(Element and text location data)
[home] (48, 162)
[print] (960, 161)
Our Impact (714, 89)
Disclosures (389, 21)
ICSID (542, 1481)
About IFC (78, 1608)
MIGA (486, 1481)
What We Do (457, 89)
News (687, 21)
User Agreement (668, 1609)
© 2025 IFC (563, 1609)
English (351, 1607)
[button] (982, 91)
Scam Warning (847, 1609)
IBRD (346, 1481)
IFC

## Task brief
Rename "Scam Warning" to "Fraud Alert" in the part of the material that opens with the line containing "About IFC (78, 1608)" and closes with the last line of the material. Write out only those lines, with everything else left unchanged.

## Exercise result
About IFC (78, 1608)
MIGA (486, 1481)
What We Do (457, 89)
News (687, 21)
User Agreement (668, 1609)
© 2025 IFC (563, 1609)
English (351, 1607)
[button] (982, 91)
Fraud Alert (847, 1609)
IBRD (346, 1481)
IFC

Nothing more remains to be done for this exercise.